Machine learning for genomics in life sciences and biotechnology
Because of the incredible promise that ML has shown for genomics applications such as drug discovery, diagnostics, precision medicine, agriculture, and biological research, more and more life science and biotech organizations are leveraging ML to analyze genomic data for population health and predictive analytics. As per the market research study, which takes into account technology, functionality, application, and region, the global AI in the genomics market is forecasted to reach $1.671 billion by 2025 from $202 million in 2020 (https://www.marketsandmarkets.com/Market-Reports/artificial-intelligence-in-genomics-market-36649899.html). The main drivers for this growth can be attributed to the need to control spiraling drug costs, increasing public and private investments, and, most importantly, the adoption of AI solutions in precision medicine. The recent COVID-19 pandemic has played its part in accelerating the adoption of AI for genomics as well (https://www.jmir.org/2021/3/e22453/). Even though the outlook for ML for genomics is exciting, there is a lack of a skilled workforce to develop, manage, and apply these ML methodologies in genomics. Additionally, integrating these ML systems into existing systems is a challenging task that requires a proper understanding of the concepts and techniques. For researchers to stand out from the crowd and contribute to data-driven decisions by the company, they must have the necessary skill set.
This book will address the problem of the skill gap that currently exists in the market. This book is a Swiss Army knife for any research professional, data scientist, or manager who is getting started with genomic data analysis using ML. This book highlights the power of ML approaches in handling genomics big data by introducing key concepts, employing real-life business examples, use cases, best practices, and so on to help fill the gaps in both the technical skill set as well as general mentality within the field.

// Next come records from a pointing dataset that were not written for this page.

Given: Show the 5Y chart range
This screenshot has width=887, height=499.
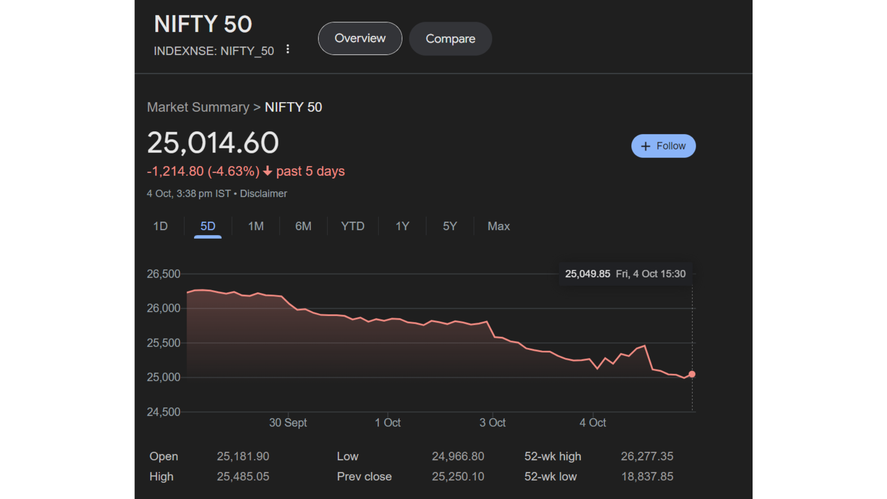Looking at the screenshot, I should [450, 226].
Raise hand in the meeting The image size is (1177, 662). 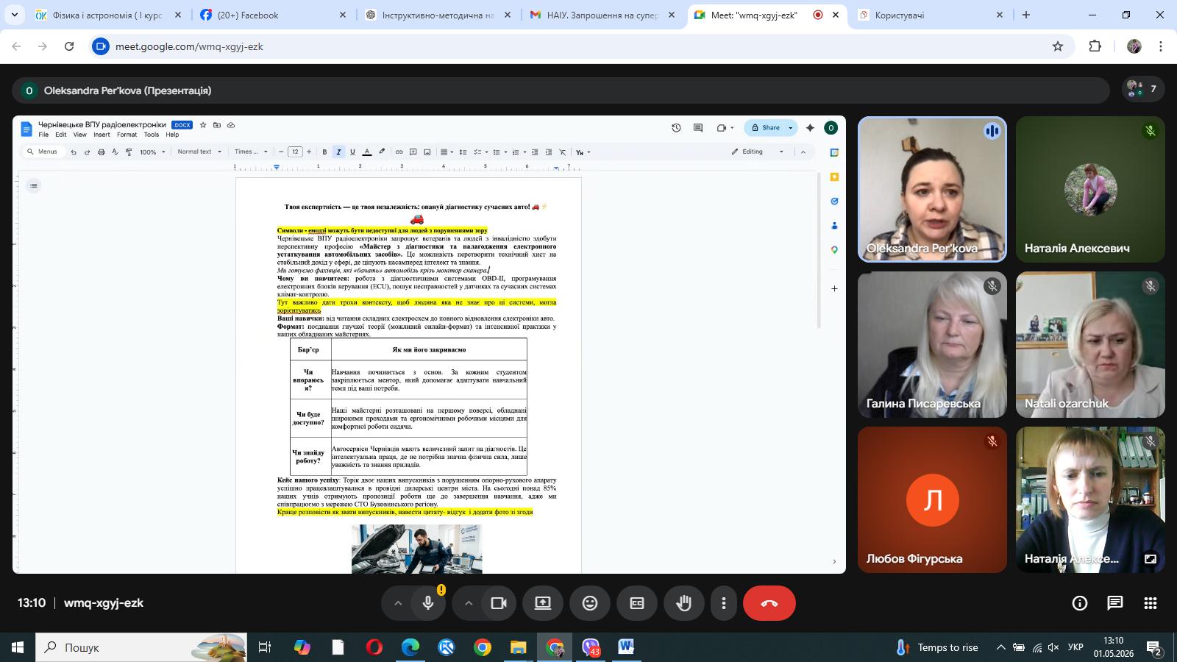click(x=684, y=603)
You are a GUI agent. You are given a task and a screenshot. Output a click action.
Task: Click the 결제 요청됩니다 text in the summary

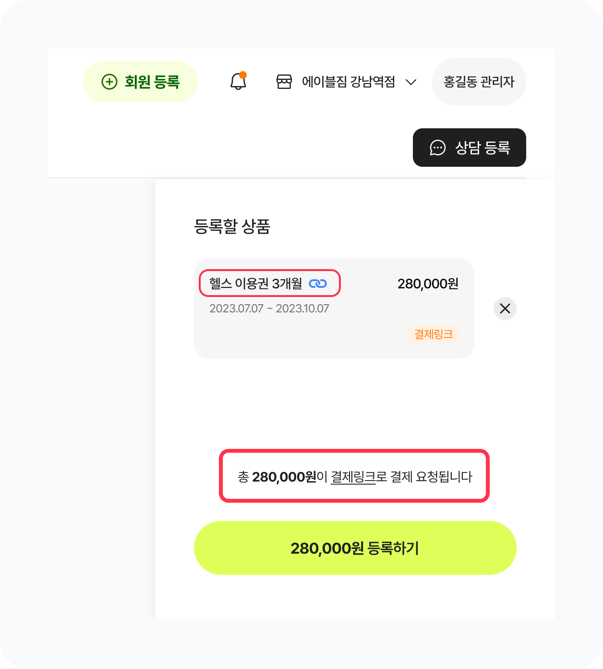(x=431, y=477)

Exploring machine learning software
Before we start the tutorials, we will need some tools. To accommodate users regarding their specific operating system requirements, we will use ML software that is compatible across all operating systems, whether it’s Windows, macOS, or Linux. We will be using Python programming language and the Python libraries such as BioPython for genomic data analysis, Scikit-learn for ML building, and Keras to train our DL models. Let’s take a closer look at these pieces of ML software.

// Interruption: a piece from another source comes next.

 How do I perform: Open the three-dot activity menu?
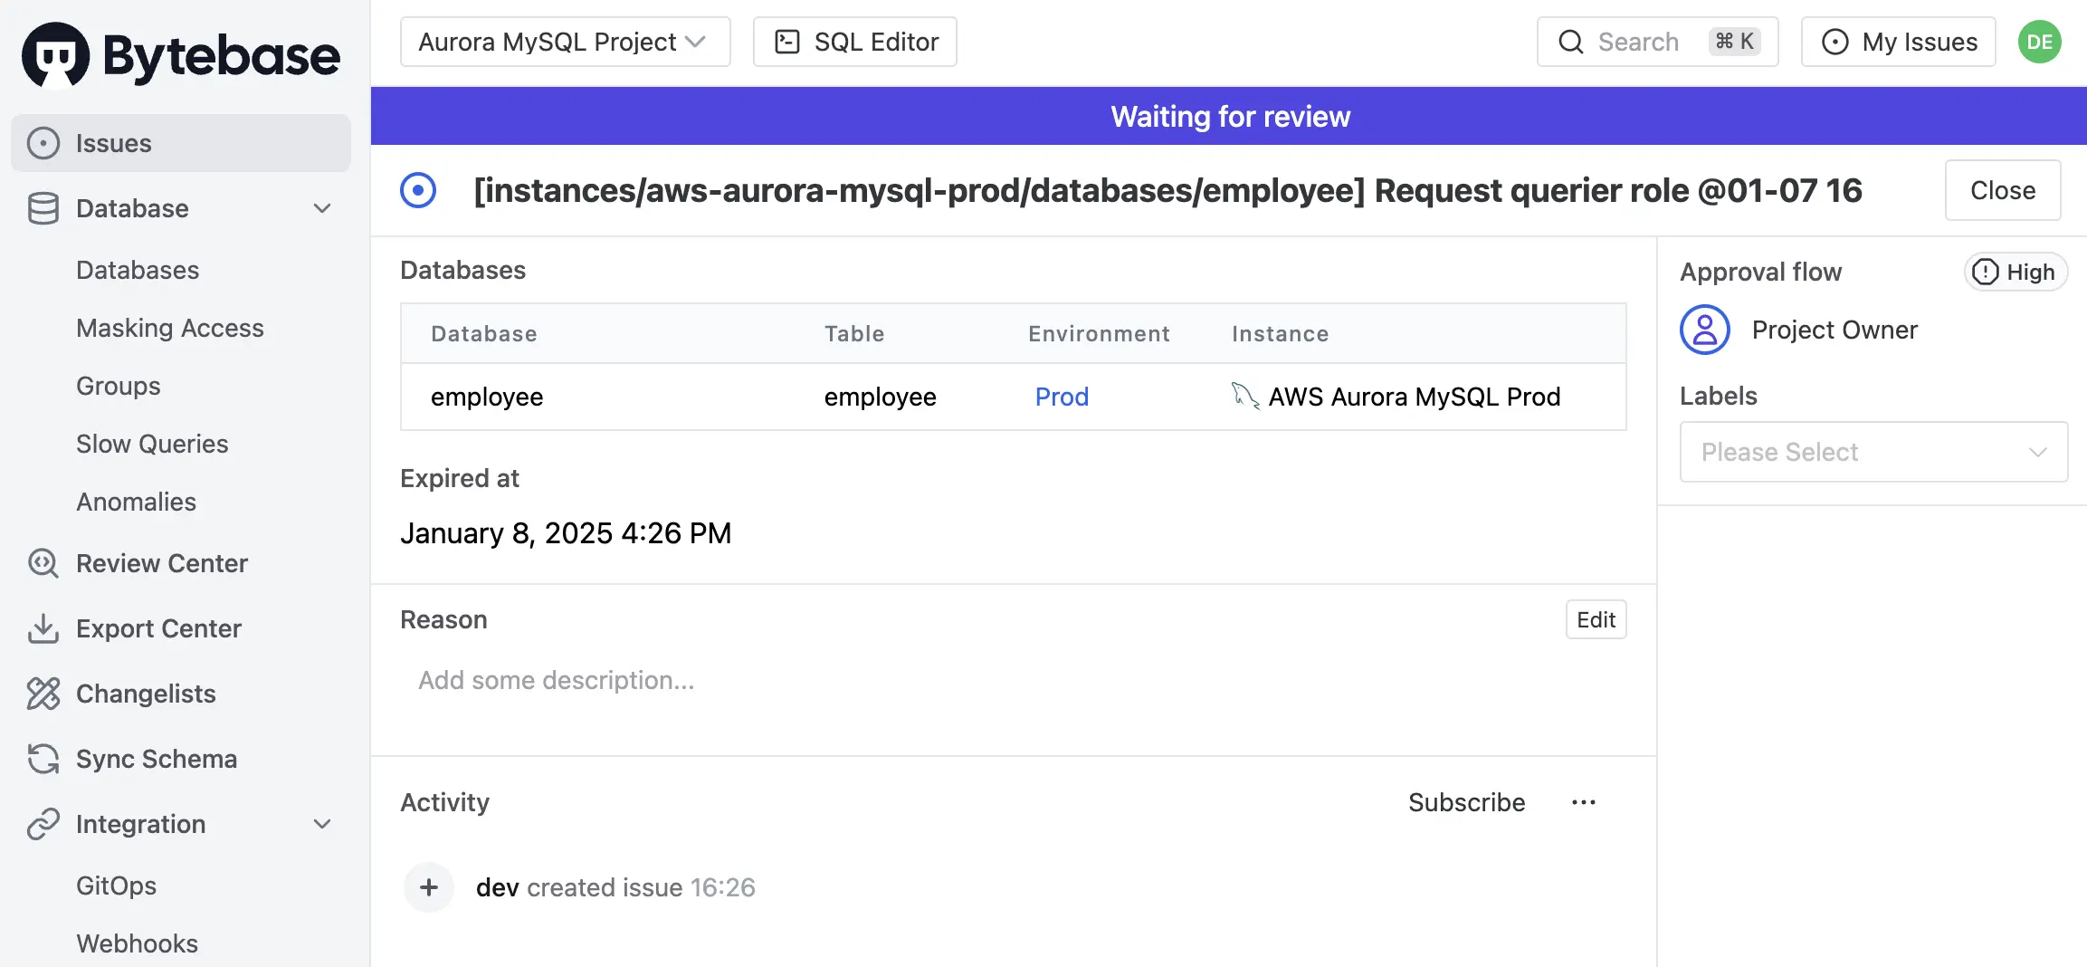[x=1584, y=802]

Python programming language
We will be using the Python programming language throughout this book. Python is a widely used programming language for researchers because of its popularity, the available packages that support all types of data analysis, and its user-friendliness. More importantly, ML, DL, and the genomic community routinely use Python for their own analysis needs. Throughout this book, we will use Python version 3.7 and look at a few ways of installing Python using Pip, Conda, and Anaconda.
Visualization
We will be using the Matplotlib and Seaborn Python packages, which are the two most popular visualization libraries in Python. They are quick to install, easy to use, and easy to import in the Python script. They both come with a variety of functions and methods to use on the data. Throughout this book, we will use Matplotlib version 3.5.1 and Seaborn version 0.11.2. We will look at a few ways of installing these libraries in the subsequent chapters.
Biopython
We will also be using Biopython, a Python module that provides a collection of Python tools for processing genomic data. It creates high-quality, reusable calls for analyzing complex genomic data. It has inherent libraries to connect to databases such as Swiss-Port, NCBI, ENSEMBL, and so on. We will use Biopython version 1.78 and look at separate ways of installing Biopython using Pip, Conda, and Anaconda.
Scikit-learn
Scikit-learn is a Python package written for the sole purpose of performing ML and is one of the most popular ML libraries used by data scientists. It has a rich collection of ML algorithms, extensive tutorials, good documentation, and, most importantly, an excellent user community. For this introductory chapter, we will use scikit-learn for developing ML models in Python. Wherever applicable, we will use scikit-learn version 1.0.2 and look at separate ways of installing scikit-learn in the subsequent chapters.